Supplied information start

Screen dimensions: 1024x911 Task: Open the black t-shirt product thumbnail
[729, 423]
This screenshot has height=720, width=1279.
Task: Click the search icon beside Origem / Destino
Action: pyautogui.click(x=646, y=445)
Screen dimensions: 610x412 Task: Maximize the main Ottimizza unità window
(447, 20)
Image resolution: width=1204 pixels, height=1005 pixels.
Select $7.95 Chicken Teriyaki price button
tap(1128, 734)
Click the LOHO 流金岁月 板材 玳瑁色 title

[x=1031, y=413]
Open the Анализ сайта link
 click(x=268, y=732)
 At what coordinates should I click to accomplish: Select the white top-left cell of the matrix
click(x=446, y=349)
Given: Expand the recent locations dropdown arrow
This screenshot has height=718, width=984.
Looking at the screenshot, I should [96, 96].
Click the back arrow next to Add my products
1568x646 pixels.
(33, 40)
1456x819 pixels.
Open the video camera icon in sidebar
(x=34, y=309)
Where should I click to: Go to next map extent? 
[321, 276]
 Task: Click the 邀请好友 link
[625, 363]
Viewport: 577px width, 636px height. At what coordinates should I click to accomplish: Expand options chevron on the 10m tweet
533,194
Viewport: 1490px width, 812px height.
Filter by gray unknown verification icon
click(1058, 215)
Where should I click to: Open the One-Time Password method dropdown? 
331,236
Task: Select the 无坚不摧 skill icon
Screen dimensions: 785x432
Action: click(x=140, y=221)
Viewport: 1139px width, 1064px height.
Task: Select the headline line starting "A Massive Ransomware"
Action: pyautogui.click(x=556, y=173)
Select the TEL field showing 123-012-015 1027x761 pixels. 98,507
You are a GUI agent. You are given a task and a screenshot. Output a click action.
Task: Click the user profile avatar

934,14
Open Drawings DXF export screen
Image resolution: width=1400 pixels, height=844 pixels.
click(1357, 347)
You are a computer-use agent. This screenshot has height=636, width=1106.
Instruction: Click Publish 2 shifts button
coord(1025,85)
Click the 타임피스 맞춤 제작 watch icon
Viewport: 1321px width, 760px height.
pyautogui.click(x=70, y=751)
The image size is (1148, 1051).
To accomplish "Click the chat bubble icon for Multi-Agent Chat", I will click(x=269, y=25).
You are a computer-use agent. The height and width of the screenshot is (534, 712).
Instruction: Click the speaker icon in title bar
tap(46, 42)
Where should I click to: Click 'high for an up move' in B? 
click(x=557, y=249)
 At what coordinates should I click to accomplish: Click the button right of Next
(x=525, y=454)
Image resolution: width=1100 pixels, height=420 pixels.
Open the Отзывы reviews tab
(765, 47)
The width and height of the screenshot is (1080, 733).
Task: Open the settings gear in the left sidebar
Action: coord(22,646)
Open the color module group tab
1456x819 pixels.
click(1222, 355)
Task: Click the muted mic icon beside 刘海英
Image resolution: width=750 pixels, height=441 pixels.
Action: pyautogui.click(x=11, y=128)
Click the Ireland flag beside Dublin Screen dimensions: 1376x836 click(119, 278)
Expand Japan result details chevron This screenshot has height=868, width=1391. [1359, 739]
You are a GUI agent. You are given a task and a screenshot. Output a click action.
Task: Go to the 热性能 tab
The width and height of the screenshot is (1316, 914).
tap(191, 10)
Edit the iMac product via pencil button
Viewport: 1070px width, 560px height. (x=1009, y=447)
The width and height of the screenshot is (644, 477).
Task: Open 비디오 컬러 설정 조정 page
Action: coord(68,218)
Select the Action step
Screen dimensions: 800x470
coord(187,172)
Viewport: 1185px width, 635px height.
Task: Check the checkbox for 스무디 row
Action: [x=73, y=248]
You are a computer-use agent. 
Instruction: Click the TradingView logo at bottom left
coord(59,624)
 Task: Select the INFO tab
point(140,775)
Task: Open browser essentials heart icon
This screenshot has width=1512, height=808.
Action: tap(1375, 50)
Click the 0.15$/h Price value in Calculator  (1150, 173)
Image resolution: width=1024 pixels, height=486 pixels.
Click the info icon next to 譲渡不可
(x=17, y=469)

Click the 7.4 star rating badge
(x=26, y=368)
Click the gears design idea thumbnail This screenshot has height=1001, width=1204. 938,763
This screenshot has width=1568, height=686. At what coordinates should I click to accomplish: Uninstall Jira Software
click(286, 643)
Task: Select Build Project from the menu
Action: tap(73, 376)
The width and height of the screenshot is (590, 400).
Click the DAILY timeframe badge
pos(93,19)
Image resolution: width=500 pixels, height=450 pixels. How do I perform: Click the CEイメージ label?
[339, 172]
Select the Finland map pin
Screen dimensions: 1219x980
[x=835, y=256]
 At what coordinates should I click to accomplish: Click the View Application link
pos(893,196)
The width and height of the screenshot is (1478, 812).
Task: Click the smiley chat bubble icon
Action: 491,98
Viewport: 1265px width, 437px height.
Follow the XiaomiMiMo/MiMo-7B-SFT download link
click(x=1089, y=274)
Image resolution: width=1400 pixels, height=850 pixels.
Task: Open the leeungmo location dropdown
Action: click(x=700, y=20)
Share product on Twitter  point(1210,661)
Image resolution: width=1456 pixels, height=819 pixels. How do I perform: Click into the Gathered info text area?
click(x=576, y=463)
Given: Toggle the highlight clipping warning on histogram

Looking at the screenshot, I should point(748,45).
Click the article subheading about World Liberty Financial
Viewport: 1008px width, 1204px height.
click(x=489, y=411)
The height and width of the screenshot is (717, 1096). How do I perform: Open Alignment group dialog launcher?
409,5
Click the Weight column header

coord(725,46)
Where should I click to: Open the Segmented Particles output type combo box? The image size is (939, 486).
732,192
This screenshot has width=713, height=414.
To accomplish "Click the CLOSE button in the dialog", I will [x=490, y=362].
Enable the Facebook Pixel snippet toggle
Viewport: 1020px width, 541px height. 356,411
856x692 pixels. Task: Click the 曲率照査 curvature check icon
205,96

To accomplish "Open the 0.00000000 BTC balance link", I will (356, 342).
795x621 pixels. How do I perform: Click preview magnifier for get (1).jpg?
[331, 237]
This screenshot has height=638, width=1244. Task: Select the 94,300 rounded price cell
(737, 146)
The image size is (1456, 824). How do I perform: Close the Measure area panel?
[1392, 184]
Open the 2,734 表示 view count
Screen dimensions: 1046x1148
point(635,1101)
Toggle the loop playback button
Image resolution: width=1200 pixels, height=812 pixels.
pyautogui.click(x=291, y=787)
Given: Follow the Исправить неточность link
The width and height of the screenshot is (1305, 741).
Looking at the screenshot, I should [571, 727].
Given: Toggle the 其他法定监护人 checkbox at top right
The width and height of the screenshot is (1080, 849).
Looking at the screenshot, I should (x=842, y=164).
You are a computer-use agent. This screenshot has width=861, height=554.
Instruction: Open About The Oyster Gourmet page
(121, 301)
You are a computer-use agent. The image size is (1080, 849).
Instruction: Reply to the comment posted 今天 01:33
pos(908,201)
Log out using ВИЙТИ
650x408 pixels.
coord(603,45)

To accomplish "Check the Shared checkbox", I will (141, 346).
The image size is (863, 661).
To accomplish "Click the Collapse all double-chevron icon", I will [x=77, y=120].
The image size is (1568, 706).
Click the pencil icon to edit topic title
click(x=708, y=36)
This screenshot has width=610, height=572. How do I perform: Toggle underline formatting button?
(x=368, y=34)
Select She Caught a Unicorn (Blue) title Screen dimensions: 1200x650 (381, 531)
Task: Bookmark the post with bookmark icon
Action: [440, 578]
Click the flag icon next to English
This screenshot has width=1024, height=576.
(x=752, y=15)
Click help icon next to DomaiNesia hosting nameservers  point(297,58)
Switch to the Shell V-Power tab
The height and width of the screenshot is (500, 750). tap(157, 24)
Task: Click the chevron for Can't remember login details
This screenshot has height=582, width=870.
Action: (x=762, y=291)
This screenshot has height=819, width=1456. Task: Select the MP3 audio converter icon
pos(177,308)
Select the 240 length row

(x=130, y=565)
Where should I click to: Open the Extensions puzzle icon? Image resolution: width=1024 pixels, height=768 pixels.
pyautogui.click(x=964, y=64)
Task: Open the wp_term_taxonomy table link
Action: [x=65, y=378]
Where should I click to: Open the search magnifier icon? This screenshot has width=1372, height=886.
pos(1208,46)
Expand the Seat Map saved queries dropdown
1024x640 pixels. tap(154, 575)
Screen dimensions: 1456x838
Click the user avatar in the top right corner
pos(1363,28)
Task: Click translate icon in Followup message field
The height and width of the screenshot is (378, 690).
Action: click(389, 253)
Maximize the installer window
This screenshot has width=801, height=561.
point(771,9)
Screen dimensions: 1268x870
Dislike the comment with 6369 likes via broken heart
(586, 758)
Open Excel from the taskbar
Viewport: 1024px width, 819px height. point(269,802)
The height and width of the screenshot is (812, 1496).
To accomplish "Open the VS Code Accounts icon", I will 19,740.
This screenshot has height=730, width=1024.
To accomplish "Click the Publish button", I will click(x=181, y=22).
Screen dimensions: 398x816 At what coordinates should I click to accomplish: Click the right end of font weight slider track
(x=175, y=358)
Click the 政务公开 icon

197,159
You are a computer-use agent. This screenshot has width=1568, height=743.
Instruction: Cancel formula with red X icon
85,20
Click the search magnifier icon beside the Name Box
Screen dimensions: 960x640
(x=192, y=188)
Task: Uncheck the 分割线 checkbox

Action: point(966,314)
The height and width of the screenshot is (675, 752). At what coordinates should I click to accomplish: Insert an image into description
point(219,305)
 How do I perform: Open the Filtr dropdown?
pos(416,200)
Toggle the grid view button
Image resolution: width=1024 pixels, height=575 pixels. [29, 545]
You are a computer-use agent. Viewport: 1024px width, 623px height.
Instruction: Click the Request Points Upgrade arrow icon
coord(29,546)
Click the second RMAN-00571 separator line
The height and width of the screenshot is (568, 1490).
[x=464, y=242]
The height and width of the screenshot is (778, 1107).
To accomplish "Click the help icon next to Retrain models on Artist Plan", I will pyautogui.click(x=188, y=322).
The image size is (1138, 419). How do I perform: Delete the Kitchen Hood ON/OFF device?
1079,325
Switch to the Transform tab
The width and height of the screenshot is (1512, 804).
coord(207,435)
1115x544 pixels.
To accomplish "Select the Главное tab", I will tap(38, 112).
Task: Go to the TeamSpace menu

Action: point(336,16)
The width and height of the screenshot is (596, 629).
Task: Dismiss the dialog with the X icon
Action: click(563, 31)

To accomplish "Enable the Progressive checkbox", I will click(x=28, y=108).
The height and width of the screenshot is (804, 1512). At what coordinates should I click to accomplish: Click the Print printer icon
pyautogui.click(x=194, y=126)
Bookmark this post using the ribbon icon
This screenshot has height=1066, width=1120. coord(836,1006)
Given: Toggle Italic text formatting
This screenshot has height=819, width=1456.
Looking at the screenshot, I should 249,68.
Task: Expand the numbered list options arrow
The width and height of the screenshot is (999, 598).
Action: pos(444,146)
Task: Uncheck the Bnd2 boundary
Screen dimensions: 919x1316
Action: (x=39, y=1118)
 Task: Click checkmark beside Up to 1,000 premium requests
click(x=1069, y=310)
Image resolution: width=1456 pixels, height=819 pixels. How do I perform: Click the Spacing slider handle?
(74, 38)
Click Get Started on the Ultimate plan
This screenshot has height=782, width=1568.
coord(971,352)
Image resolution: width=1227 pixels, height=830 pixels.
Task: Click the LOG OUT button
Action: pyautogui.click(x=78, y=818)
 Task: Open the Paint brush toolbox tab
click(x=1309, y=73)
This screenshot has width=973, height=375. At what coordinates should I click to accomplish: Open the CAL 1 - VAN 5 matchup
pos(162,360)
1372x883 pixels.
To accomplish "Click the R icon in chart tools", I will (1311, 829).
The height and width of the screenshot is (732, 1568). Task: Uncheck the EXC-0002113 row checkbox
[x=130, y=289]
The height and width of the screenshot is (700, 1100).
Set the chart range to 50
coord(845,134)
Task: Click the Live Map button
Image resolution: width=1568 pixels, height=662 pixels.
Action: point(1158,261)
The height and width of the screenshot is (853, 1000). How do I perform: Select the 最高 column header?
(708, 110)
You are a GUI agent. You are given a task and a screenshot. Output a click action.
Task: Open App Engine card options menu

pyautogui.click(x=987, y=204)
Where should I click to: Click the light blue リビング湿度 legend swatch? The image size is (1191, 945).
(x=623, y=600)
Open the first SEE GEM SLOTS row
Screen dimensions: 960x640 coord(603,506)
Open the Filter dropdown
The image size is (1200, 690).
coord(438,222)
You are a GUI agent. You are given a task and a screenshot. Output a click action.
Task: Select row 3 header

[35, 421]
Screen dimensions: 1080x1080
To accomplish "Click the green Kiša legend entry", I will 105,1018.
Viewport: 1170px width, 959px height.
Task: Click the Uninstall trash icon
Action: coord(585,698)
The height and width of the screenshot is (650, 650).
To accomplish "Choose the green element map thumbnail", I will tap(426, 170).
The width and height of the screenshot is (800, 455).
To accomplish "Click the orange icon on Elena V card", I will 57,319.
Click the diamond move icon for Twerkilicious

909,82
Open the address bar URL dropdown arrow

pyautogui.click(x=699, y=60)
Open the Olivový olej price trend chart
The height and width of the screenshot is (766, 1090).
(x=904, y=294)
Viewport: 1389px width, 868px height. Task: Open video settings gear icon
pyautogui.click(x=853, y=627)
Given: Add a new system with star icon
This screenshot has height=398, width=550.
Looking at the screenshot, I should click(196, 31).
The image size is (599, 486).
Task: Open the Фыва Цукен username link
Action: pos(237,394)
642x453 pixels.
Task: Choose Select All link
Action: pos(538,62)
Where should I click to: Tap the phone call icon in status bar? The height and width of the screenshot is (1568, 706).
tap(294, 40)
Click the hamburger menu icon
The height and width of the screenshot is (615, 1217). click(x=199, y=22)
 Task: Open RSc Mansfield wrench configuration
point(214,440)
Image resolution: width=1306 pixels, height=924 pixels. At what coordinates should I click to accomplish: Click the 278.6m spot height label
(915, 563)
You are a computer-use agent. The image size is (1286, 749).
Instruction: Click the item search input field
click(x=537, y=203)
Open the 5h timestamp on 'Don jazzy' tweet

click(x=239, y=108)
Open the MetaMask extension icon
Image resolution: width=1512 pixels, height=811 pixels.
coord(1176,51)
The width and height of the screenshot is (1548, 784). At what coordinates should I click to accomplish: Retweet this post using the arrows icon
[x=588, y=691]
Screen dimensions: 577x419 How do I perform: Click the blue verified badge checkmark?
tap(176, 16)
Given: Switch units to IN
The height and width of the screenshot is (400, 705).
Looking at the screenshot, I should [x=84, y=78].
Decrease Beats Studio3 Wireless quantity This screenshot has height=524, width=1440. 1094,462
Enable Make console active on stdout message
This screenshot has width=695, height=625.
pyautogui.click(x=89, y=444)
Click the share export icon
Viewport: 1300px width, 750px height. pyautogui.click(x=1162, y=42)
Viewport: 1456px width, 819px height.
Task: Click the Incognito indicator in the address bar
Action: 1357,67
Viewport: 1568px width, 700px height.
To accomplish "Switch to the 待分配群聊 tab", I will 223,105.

Supplied information end

▶ _Instruction_
Could you update the stretch from the line containing "Open the MetaMask extension icon" through the end of the material, putting "Repost" in place of "Retweet" and leaving everything else as it is?

▶ _Expected answer_
Open the MetaMask extension icon
Image resolution: width=1512 pixels, height=811 pixels.
coord(1176,51)
The width and height of the screenshot is (1548, 784). At what coordinates should I click to accomplish: Repost this post using the arrows icon
[x=588, y=691]
Screen dimensions: 577x419 How do I perform: Click the blue verified badge checkmark?
tap(176, 16)
Given: Switch units to IN
The height and width of the screenshot is (400, 705).
Looking at the screenshot, I should [x=84, y=78].
Decrease Beats Studio3 Wireless quantity This screenshot has height=524, width=1440. 1094,462
Enable Make console active on stdout message
This screenshot has width=695, height=625.
pyautogui.click(x=89, y=444)
Click the share export icon
Viewport: 1300px width, 750px height. pyautogui.click(x=1162, y=42)
Viewport: 1456px width, 819px height.
Task: Click the Incognito indicator in the address bar
Action: 1357,67
Viewport: 1568px width, 700px height.
To accomplish "Switch to the 待分配群聊 tab", I will 223,105.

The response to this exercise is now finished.